Reproduce the records word for word, beginning with their first line and stopping after the line that contains "point(523,566)".

◆ ◆ ◆ ◆

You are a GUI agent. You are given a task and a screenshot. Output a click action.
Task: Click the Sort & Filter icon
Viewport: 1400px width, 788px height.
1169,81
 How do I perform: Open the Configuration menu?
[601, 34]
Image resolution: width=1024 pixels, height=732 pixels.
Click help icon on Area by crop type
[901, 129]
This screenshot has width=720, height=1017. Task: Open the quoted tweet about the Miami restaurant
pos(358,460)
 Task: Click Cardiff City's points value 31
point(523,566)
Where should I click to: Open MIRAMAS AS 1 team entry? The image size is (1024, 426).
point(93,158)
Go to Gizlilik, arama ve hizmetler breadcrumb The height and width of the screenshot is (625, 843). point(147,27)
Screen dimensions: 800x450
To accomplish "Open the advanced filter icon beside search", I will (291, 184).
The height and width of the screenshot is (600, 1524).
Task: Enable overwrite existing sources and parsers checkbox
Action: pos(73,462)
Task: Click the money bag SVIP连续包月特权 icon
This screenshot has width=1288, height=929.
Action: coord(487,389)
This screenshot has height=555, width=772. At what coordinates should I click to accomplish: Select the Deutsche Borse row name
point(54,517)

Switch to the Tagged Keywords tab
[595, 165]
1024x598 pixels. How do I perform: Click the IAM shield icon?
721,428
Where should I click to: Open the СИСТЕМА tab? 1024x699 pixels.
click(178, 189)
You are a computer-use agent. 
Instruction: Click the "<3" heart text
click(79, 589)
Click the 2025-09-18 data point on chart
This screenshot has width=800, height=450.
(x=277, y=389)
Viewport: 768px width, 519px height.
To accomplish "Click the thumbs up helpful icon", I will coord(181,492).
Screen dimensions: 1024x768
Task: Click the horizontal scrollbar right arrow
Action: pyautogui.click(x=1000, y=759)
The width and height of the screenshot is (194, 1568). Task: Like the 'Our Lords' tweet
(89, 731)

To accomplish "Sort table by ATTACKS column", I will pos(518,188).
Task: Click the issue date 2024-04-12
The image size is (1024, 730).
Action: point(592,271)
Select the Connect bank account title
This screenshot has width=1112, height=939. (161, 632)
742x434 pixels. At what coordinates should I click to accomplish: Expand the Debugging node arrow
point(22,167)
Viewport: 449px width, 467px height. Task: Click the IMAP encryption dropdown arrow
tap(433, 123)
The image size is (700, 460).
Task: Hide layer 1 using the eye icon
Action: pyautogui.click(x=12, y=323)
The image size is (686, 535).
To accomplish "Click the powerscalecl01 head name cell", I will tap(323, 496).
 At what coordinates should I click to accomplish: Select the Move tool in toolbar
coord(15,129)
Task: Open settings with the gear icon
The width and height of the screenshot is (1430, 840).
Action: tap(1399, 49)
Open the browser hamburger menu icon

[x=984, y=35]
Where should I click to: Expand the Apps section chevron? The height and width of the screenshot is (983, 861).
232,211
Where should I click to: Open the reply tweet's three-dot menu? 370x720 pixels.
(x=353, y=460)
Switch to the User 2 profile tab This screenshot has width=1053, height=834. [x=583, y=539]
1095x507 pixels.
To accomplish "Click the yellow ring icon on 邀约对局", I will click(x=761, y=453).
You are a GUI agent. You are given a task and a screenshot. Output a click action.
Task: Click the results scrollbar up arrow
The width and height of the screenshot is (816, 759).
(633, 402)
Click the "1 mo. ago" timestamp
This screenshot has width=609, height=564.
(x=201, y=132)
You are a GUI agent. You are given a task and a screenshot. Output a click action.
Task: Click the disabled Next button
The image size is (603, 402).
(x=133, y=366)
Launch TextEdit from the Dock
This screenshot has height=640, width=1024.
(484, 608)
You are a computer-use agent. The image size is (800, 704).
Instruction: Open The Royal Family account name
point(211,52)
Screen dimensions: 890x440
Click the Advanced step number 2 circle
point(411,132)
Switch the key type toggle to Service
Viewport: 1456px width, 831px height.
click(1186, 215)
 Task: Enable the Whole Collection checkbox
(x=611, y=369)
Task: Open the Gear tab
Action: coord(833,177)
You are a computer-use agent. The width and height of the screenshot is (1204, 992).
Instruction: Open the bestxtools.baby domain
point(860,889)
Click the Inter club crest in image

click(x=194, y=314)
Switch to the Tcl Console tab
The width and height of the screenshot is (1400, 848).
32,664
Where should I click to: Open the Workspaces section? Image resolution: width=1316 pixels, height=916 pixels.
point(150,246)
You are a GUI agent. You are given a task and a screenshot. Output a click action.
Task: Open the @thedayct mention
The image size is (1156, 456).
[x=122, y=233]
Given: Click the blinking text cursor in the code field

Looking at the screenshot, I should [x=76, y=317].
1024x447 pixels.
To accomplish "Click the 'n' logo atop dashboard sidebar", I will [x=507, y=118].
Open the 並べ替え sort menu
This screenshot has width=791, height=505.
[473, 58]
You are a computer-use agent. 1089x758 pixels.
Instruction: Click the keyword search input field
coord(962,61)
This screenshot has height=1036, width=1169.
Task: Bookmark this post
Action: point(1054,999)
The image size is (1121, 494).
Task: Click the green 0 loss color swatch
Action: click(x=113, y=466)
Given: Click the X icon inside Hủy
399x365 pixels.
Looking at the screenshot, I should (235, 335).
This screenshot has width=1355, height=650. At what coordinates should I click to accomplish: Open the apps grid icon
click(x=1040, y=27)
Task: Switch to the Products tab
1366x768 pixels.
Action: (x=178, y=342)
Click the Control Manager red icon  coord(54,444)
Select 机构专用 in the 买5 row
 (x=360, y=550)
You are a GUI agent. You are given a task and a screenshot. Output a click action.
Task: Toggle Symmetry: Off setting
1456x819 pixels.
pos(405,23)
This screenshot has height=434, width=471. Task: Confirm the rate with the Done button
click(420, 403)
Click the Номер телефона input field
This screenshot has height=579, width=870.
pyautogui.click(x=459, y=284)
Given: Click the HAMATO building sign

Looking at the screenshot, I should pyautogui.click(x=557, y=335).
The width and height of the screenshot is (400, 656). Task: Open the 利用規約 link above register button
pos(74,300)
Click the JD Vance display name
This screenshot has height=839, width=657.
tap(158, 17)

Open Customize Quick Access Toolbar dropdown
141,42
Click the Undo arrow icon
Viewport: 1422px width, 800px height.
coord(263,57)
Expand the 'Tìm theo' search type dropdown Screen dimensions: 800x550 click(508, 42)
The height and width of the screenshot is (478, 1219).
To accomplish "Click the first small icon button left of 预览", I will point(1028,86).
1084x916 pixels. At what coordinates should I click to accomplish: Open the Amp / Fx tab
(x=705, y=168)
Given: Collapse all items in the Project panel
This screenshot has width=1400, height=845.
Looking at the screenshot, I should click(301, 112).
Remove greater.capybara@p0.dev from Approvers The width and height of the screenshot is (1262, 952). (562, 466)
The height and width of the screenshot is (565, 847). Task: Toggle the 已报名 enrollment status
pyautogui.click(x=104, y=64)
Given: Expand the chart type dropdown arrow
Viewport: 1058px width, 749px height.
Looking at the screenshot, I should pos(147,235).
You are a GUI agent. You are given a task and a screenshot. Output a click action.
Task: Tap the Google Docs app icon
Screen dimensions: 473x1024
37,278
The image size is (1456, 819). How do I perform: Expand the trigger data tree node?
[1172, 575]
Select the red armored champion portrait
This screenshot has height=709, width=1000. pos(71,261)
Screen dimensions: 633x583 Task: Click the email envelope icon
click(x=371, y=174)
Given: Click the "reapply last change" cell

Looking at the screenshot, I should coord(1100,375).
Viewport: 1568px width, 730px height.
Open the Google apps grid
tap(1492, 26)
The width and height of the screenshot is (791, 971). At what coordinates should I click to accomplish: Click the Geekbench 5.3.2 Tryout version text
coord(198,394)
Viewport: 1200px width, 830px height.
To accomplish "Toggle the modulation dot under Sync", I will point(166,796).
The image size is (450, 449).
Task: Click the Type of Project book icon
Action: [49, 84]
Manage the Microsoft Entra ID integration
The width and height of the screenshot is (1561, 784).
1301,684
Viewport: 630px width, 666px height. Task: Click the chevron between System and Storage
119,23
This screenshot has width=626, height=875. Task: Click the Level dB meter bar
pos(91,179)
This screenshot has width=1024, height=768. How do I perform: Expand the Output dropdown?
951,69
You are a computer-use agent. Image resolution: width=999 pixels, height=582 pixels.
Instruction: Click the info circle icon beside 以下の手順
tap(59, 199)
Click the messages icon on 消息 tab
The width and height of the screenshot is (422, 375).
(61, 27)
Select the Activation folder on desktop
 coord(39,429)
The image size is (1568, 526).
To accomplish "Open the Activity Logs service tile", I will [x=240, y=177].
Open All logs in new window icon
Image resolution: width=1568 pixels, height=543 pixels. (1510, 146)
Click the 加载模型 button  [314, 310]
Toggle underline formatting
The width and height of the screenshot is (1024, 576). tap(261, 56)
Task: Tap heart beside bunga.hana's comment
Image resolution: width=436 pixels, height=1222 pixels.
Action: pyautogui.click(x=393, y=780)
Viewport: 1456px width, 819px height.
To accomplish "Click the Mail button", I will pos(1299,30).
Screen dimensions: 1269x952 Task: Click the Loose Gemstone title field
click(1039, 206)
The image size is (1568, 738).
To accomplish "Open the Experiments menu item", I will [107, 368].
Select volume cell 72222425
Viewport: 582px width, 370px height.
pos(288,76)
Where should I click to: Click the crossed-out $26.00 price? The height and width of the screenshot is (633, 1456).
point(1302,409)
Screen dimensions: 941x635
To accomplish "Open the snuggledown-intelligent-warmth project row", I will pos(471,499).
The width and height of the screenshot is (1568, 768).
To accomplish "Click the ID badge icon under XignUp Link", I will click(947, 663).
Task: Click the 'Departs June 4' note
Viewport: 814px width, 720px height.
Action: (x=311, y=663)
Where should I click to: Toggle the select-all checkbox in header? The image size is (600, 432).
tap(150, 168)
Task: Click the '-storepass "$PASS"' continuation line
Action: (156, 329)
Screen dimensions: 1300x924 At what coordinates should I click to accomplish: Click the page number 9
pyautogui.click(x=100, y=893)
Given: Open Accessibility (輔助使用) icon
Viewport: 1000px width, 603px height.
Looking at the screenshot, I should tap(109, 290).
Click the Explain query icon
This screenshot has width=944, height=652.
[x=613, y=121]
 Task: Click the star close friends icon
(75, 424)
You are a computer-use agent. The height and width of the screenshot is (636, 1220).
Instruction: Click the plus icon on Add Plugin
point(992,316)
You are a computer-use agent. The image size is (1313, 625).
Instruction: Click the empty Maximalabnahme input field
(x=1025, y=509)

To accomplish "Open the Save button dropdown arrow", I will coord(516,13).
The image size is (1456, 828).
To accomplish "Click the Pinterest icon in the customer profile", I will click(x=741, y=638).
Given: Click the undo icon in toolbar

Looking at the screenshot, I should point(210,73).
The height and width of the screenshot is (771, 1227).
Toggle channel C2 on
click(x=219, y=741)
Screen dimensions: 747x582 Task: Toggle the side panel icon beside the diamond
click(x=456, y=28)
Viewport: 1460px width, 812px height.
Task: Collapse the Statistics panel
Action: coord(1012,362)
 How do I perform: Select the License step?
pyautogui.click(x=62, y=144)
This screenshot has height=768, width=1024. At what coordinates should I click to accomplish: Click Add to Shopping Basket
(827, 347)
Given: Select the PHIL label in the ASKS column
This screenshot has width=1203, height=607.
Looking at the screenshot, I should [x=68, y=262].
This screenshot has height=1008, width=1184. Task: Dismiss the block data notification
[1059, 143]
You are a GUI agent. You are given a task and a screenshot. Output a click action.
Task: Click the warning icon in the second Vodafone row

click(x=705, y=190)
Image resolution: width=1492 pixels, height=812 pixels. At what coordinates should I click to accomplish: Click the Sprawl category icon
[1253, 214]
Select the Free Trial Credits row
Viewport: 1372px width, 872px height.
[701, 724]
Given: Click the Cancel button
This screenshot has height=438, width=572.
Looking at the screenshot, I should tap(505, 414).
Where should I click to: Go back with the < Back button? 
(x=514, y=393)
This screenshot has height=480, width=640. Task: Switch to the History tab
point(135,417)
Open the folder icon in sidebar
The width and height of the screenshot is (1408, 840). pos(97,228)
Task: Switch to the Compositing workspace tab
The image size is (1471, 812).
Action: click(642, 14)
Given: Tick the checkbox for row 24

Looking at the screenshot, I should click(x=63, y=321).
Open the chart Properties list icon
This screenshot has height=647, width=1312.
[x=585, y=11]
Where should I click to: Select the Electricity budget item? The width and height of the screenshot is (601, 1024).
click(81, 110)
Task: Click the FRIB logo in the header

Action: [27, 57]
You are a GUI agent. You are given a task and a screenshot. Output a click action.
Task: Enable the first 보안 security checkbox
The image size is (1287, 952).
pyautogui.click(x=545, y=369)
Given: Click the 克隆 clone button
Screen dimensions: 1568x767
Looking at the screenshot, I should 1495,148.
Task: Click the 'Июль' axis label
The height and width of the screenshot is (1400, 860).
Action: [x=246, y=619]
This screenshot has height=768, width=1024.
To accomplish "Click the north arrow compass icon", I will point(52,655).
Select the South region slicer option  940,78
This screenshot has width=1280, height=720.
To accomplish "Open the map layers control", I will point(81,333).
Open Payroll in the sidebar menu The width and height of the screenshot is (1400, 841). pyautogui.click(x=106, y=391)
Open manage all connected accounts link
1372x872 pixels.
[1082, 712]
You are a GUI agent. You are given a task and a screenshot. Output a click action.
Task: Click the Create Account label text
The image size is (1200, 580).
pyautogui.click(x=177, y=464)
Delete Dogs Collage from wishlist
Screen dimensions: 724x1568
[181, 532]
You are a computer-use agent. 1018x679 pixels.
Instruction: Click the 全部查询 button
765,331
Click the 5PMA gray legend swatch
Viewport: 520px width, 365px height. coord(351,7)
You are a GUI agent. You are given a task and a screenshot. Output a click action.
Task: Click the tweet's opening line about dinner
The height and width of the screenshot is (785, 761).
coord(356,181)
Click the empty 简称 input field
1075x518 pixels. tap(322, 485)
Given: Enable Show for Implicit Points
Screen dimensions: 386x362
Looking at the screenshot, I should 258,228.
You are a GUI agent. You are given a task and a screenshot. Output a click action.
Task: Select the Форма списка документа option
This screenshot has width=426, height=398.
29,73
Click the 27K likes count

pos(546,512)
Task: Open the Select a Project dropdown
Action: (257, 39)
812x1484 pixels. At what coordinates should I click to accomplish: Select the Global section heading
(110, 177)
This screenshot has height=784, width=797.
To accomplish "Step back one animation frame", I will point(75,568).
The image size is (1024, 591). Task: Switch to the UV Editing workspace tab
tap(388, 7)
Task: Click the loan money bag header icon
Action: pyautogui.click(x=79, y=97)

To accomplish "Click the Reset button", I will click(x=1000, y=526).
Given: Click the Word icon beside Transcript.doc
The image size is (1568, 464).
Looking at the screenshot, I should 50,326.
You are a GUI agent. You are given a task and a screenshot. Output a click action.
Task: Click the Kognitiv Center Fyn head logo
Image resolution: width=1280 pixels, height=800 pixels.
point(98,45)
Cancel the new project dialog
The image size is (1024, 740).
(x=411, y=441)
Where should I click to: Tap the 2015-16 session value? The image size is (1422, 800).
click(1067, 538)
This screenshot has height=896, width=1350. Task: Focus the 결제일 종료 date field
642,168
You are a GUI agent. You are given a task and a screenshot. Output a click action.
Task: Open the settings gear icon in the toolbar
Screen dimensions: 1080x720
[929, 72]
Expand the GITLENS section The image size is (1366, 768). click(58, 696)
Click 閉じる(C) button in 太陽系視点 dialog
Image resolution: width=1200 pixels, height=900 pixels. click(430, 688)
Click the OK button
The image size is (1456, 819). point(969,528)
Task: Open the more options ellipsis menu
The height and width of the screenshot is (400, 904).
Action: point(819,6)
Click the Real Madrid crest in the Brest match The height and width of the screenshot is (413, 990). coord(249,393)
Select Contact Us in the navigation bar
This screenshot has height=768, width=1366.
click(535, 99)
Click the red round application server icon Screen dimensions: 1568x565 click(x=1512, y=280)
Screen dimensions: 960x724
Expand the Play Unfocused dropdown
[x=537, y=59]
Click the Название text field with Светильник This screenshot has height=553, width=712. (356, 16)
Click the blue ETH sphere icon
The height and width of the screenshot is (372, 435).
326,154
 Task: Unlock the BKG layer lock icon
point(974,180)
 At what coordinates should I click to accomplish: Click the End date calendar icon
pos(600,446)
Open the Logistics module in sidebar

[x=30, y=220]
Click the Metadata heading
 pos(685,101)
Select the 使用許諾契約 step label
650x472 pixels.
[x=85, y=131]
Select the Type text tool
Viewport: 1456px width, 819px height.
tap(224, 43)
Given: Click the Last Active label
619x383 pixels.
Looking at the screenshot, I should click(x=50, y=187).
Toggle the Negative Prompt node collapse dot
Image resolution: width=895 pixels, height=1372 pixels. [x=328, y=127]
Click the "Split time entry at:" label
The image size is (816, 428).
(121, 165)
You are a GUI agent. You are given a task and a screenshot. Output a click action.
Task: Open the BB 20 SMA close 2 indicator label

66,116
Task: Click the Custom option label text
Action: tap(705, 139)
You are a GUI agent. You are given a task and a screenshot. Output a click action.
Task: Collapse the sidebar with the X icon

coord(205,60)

◆ ◆ ◆ ◆

Solution to the problem:
You are a GUI agent. You are given a task and a screenshot. Output a click action.
Task: Click the Sort & Filter icon
Viewport: 1400px width, 788px height.
1169,81
 How do I perform: Open the Configuration menu?
[601, 34]
Image resolution: width=1024 pixels, height=732 pixels.
Click help icon on Area by crop type
[901, 129]
This screenshot has width=720, height=1017. Task: Open the quoted tweet about the Miami restaurant
pos(358,460)
 Task: Click Cardiff City's points value 31
point(523,566)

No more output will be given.